Saturday, May 25, 2019
Maxwell is a 12-year-old, grey striped tabby whose territories include my small acreage and the fields of several neighbors. He came to me about 10 years ago soon after showing up at a friend’s barn and deciding to stay there. She gave him to a couple who took him to their home as a barn cat. A couple of days later, Max showed up in my friend’s barn, and she thought the folks she’d given him to had decided to return him. But, nope, he’d done it on his own–covered a return distance of five miles. I liked this fellow and brought him home, sequestering him in my barn for weeks before allowing freedom. He’s been with me since.
For years, Max was outside-0nly. He looked for mice in the barn, played with and let them go–a so-so mouser, and much better at preying on critters I didn’t want him bothering. He’s a sweet guy, happy to see me, and often follows like a puppy. One evening, seeing his face swollen, I took him to a vet. “Looks like he’s had a cat bite,” he said, “he’ll need antibiotics, and in a couple of months testing for kitty aids.”

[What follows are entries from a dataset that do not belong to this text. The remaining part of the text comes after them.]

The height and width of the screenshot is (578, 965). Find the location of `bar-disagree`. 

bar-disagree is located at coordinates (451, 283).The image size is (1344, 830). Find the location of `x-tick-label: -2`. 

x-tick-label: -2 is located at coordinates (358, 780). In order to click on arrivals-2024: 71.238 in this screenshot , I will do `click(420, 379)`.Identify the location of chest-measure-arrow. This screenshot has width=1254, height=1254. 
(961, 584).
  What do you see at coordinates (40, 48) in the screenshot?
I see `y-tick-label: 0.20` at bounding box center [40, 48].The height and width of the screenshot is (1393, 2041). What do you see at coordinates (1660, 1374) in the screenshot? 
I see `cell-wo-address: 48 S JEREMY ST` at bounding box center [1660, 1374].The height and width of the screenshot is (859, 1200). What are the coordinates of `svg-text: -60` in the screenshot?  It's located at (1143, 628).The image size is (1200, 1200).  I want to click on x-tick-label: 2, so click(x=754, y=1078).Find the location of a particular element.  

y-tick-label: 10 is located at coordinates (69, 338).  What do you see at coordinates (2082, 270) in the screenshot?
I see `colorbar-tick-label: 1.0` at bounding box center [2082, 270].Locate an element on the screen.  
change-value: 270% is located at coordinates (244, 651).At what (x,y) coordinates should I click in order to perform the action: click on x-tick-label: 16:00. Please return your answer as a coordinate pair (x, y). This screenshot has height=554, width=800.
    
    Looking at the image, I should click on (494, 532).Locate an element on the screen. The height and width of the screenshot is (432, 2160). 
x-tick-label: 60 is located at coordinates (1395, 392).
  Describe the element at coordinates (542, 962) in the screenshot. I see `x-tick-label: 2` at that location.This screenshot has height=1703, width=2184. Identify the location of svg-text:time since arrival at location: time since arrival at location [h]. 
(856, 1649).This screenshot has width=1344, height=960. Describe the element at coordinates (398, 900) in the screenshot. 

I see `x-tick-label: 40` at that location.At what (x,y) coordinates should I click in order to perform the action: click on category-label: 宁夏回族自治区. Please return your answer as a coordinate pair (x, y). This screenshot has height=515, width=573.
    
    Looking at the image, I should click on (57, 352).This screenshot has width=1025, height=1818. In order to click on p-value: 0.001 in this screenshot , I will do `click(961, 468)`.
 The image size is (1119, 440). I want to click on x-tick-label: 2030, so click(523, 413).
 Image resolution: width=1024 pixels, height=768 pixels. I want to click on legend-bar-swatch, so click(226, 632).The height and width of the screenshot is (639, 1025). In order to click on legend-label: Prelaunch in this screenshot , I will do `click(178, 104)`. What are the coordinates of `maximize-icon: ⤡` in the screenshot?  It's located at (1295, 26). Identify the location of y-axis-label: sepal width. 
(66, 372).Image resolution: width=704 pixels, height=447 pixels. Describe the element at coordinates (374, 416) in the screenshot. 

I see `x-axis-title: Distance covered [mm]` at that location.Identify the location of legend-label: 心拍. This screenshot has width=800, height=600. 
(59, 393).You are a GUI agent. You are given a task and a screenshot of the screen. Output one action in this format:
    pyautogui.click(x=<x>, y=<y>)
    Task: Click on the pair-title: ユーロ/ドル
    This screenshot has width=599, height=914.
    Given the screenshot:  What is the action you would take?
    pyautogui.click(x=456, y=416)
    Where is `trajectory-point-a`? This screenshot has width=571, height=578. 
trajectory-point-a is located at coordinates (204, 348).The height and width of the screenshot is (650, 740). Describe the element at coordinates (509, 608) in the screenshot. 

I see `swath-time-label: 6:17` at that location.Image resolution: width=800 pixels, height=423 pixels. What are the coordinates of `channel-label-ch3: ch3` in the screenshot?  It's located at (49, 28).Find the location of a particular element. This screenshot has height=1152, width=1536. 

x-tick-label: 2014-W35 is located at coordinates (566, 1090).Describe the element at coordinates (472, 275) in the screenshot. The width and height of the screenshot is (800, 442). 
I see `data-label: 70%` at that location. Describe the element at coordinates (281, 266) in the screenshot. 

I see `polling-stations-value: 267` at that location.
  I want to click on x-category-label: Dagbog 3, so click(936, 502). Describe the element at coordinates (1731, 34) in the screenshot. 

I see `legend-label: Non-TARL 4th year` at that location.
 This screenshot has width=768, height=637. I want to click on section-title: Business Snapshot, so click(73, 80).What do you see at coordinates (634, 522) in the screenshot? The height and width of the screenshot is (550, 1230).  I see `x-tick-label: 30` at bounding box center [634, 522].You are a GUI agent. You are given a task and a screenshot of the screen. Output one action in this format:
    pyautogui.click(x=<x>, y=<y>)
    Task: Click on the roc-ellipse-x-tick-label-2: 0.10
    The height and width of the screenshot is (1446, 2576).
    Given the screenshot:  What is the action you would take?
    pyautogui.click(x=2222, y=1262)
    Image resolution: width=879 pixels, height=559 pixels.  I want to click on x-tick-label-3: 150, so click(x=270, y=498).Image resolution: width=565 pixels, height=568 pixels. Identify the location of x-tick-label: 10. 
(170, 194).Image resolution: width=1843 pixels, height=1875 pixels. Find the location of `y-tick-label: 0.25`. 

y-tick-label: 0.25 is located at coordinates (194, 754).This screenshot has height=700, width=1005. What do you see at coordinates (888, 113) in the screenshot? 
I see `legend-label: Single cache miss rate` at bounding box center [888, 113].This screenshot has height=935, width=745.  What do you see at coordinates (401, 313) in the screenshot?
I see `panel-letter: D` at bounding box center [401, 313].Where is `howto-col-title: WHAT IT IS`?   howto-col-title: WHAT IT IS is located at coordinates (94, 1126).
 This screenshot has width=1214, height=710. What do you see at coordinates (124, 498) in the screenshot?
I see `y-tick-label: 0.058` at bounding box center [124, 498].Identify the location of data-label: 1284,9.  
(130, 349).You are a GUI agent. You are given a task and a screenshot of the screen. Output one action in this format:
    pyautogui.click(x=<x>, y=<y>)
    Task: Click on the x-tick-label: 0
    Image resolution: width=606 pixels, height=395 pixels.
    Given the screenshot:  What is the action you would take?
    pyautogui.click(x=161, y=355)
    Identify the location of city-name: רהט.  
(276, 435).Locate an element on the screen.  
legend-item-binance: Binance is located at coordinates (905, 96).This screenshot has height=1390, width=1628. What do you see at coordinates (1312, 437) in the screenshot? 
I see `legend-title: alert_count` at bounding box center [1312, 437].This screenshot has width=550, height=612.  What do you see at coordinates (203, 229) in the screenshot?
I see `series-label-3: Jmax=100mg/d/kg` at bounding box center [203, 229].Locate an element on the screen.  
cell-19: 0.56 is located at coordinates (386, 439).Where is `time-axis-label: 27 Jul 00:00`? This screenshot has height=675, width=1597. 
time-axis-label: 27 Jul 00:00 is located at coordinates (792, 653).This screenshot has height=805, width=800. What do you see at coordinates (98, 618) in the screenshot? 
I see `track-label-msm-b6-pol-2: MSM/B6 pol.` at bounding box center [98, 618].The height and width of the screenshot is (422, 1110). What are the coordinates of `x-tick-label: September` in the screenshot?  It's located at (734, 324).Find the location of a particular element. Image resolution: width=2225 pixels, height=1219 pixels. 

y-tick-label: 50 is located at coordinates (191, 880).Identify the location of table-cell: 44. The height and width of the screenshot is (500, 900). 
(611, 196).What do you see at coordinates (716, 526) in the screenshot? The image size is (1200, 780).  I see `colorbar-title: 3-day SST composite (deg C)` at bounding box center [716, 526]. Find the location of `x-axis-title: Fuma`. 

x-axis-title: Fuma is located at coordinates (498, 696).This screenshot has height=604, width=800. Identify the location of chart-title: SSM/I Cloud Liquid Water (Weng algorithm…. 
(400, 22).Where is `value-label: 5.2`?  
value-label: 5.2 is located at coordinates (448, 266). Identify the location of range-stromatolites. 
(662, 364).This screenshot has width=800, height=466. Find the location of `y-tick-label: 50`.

I didn’t known Max to be a fighter, but in case he was, it made sense to keep him inside until his face healed and he was retested; for if that bite did infect him with kitty aids, he could spread that disease. The eventual upshot was that Max retested clean. Also, he had become accustomed to “insider’s comforts”, with safety, warmth, and food-begging opportunities. He became an inside-outside cat.
Fast-forward, to a week ago, when I glanced outside at a small deck where Max hangs out, and saw a strange gray cat sneaking around, sniffing everything, and paying special attention to the dog house, inside which Max has a bed. That very beefy cat didn’t have a tail, a Manx! He looked over, spotted me and stared. His surprising face looked like one that had been dipped in milk. So much dark grey, with the sudden white, and such light eyes! In another moment, he slipped away.
I texted a neighbor who’s a “cat person” asking if she knew that Manx, but she’d never seen him. I figured that was the end of it, until earlier this week when he again appeared on my small deck, sniffed around, hung out a few minutes exchanging looks through the glass door with Max, who was inside. And yesterday, there was the Manx, asleep on my small deck and for all the world looking as if he belonged there. Max wasn’t to be seen anywhere, and luckily so far, no squabbles.
In all Maxwell’s years here, it’s been his place. Now so interesting, this intruder. I’ll look for him hoping to get a photo of that beautiful kitty. If there’s such a thing as luck, Manx might find my barn, and those mice that Maxwell ignores. Word has it that Manx are great hunters.